Physicians need to be aware of the different options they have available for the implementation of e-Prescribing. They need to consider the connectivity options that are available (telephone lines versus cable). They should also think about their software and hardware options such as the use one local computer versus having the opportunity to create their own networks, consider keeping local control of their own system versus using an off site location such as application server providers (ASP) to provide the e-Prescribing service, the different computer software that offer practice management and scheduling integration to pharmacy list with up to date fax number. They also have the opportunity to explore alternative for cost sharing and the vendor’s options available in the market.

In addition, the authors presented 10 categories which the physicians should use to compare e-Prescribing systems prior to acquisition and provide a pediatric perspective to these categories. They consist of patient identification, access to patient historical data, medication selection, alerts and other message to prescribers, patient education, data transmission and storage, monitoring and renewals, transparency and accountability, prescriber-level feedback and security and confidentiality(1).

The American Academy of Pediatric believes that there is enough evidence that support e-prescribing in reduction of medical errors and enhancement of patient care and safety. The authors review why children are more prone to dosage error compare to adults. Factors such as children physiology and pharmacology, the need of weight or body surface area in dosing and the variability of organ development make the medication process for children more prone to calculation errors. (4) Although some pediatric studies were reviewed in which CPOE implementation at inpatient hospital settings has resulted in a significant reduction in medication turn around times, medication errors for selected drugs, decreased ancillary service response time, reduced provider error in order total parental nutrition, continuous infusion and chemotherapy, these systems has not proven to be completely infallible.(5,6) Physicians need to have a clear understanding of the capabilities of these systems when they are evaluating them to be implemented in their outpatient practice.

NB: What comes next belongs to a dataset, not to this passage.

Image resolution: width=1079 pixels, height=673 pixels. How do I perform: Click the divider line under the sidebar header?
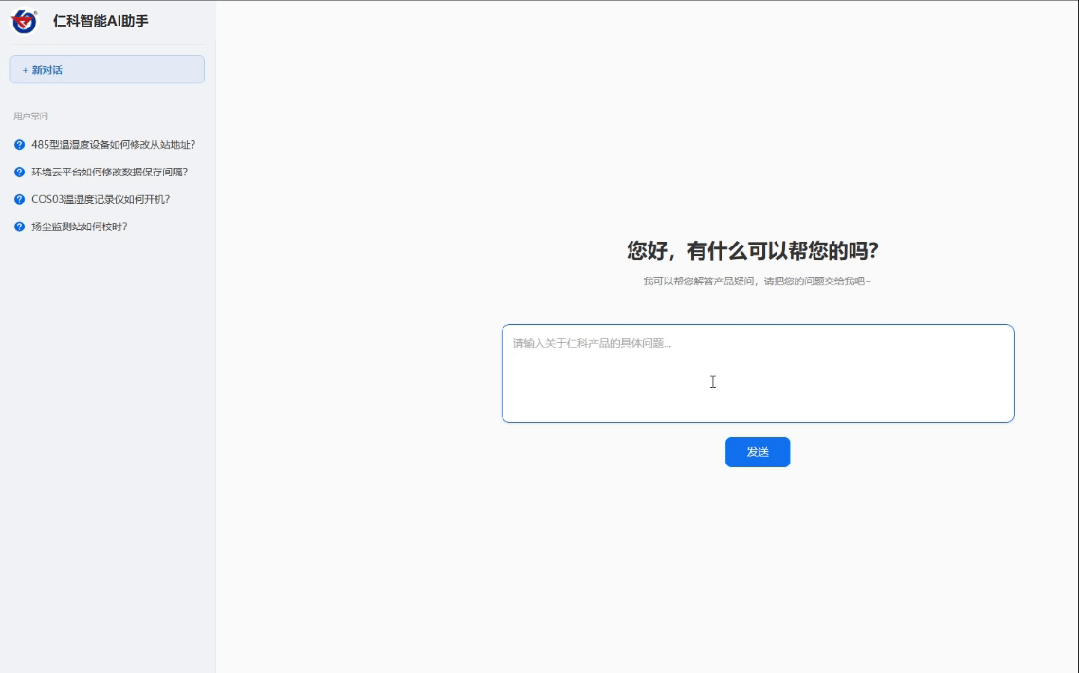[x=107, y=44]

Is my opinion the this paper is an excellent resource for those physician caring for pediatric patient that are in the search for information regarding e-Prescribing system to better serve their patient and improve their practice of medicine.

References

  1. Bell DS, Marken RS, Meili RC, et al. Recommendations for comparing electronic prescribing systems: results of an expert consensus process, Health Aff 2004: w4-305-w4-317.
  2. Tyler C. Five obstacle to e-prescribing: five approaches to overcoming them.
  3. American Medical News. May 12,2003
  4. Teich JM, Marchibroda JM. Executive Summary: Electronic Prescribing-Toward Maximum Value and Rapid Adoption. Washington, DC: eHealth Initiative; 2004.
  5. American Academy of Pediatrics, Committee on Drugs, Committee on Hospital care. Prevention of medication errors in the pediatric inpatient setting. Pediatrics. 2003; 112:431-436.
  6. Lehmann CU, Conner KG, Cox JM. Preventing provider errors: online total parenteral nutrition calculator. Pediatrics. 2004; 113: 748-753.
  7. Lehmann CU, Kim GR, Gujral R, Veltri MA, Clark JS, Miller MR. Decreasing errors in pediatric continuous intravenous infusions. Pediatr Crit Care Med. 2006; 7:225-230.